Spouses in Texas who are thinking about divorce should consider the financial issues linked to the end of their marriage. Financial concerns often keep people in an unhappy relationship long after they first want a divorce. However, some of the most important financial issues that come with the dissolution of a marriage aren’t about which spouse walks away with which assets. Divorce can have a significant effect on taxes, so it is important to consider tax issues when going through the asset division process.
Tax laws are changing for people who finalize their divorces after the new year begins in 2019. Under the current tax structure, people who pay alimony can deduct that sum from their annual return while recipients of spousal support must pay taxes on the income. This will all change; instead, payors will no longer be able to deduct their support payments, and the recipient will receive the income tax-free. However, it’s not a boon to recipients; the tax deductions were a strong incentive to achieve a generous settlement in terms of spousal support. As a result, many couples are working to reach a final settlement before Dec. 31.

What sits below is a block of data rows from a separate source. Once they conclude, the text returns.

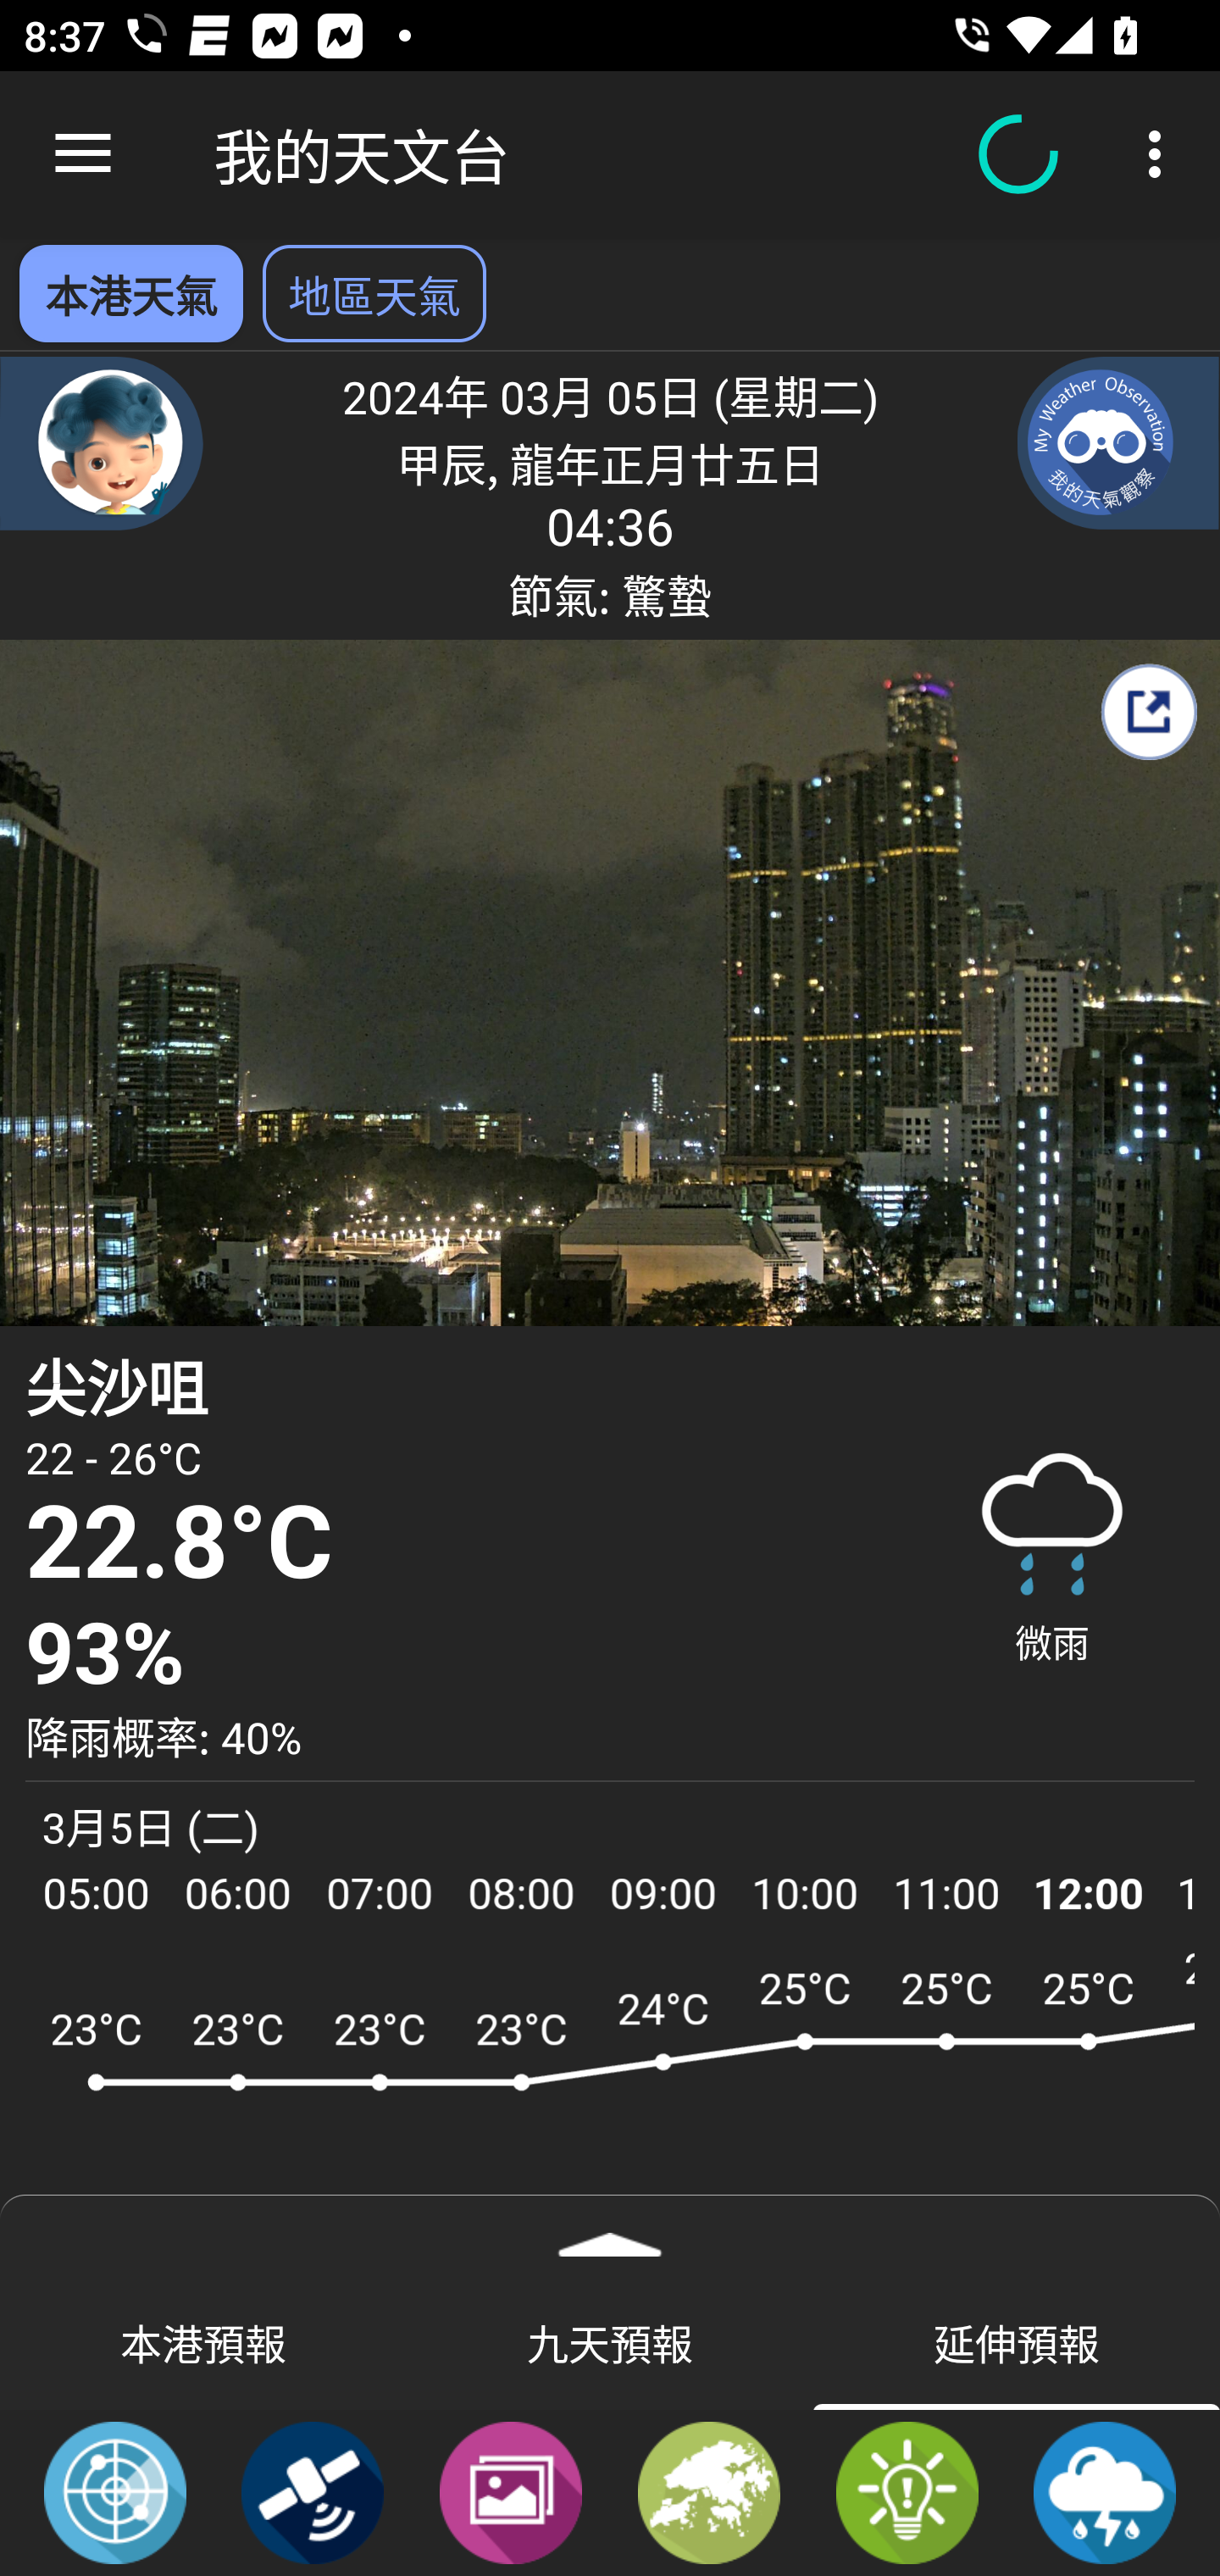 The width and height of the screenshot is (1220, 2576). I want to click on 本港預報, so click(203, 2341).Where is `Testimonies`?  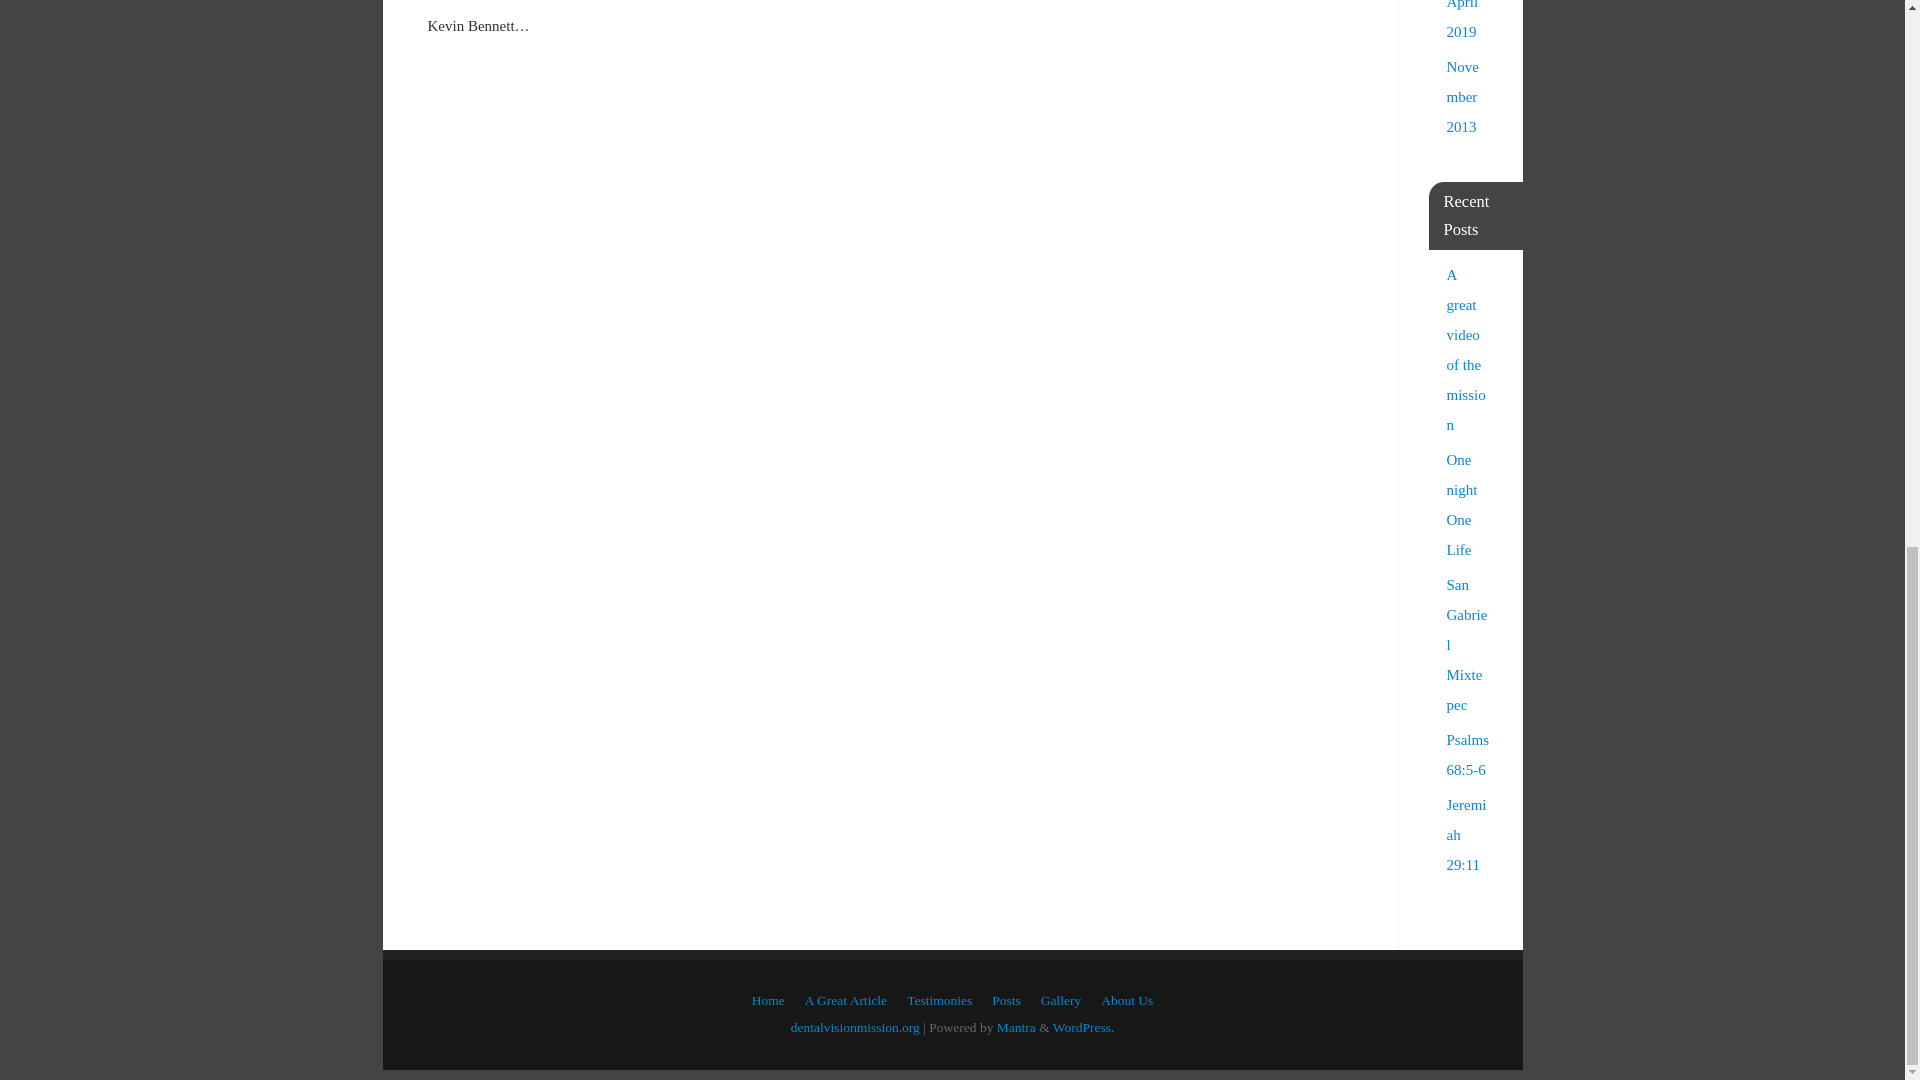 Testimonies is located at coordinates (938, 1000).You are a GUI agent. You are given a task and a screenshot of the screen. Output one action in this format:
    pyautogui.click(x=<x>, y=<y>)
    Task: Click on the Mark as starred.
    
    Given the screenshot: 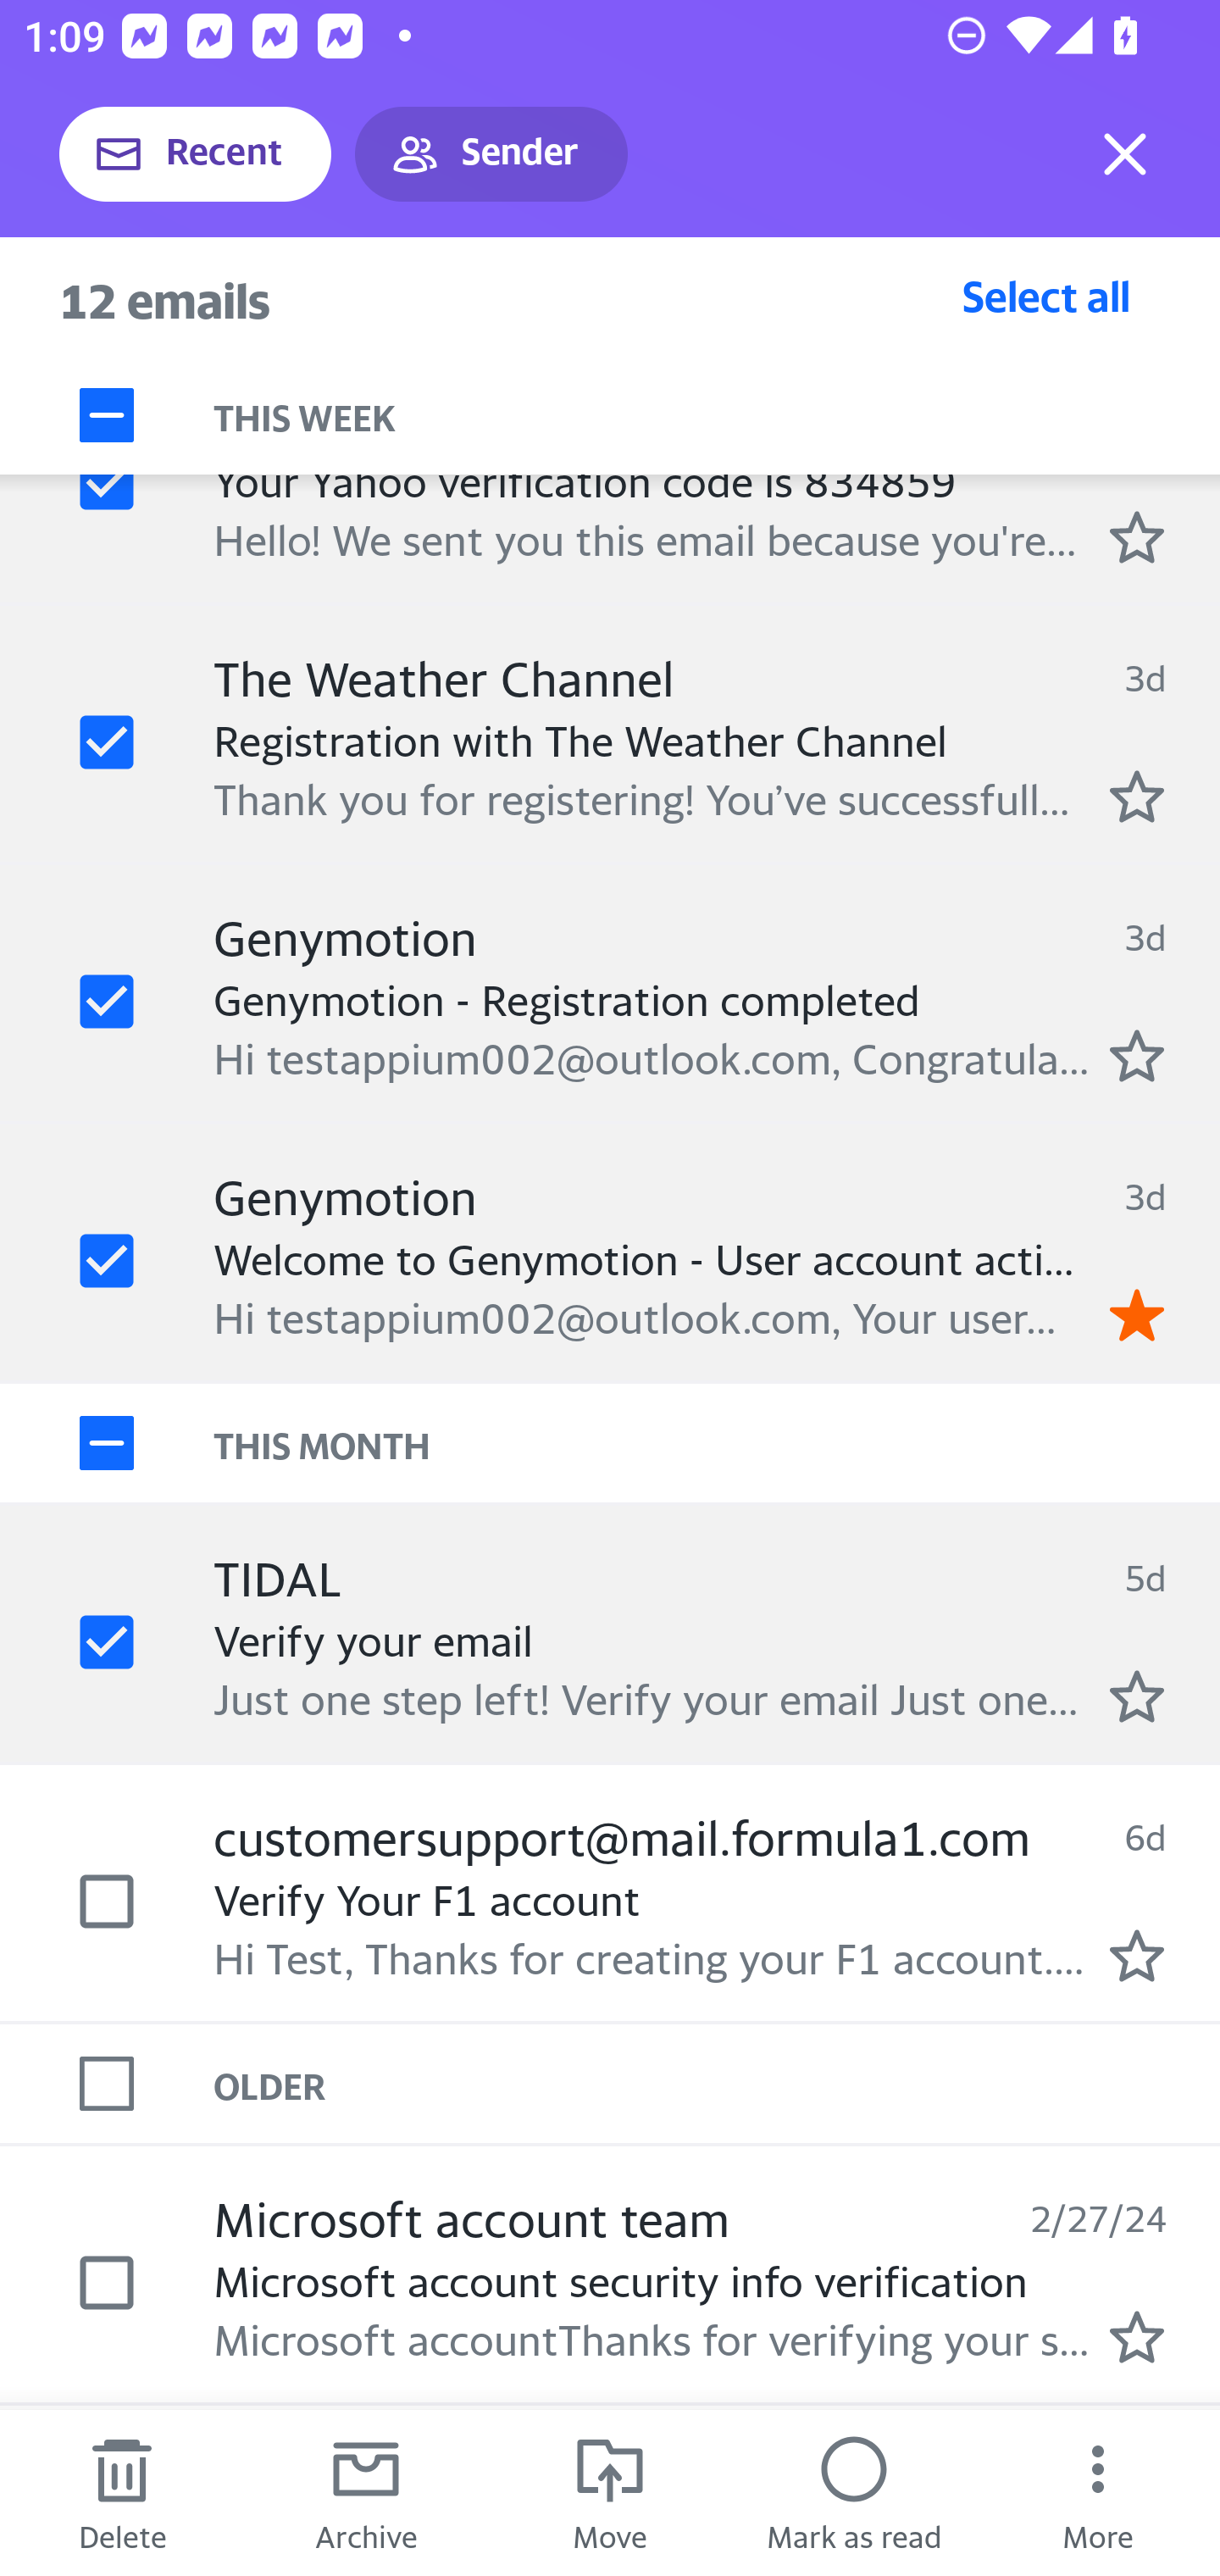 What is the action you would take?
    pyautogui.click(x=1137, y=1054)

Taxation can also be a concern when dividing retirement accounts, often one of a couple’s largest assets. It’s important to obtain a qualified domestic relations order from the court when dividing a retirement plan; otherwise, both parties could be hit with an unexpected tax penalty. The order also must comply with the rules of the retirement plan to complete the asset division.
When people decide to divorce, there is an array of related issues that are also important to keep in mind. A family law attorney may provide advice on tax-related matters while working to achieve a fair resolution on issues like property division and spousal support.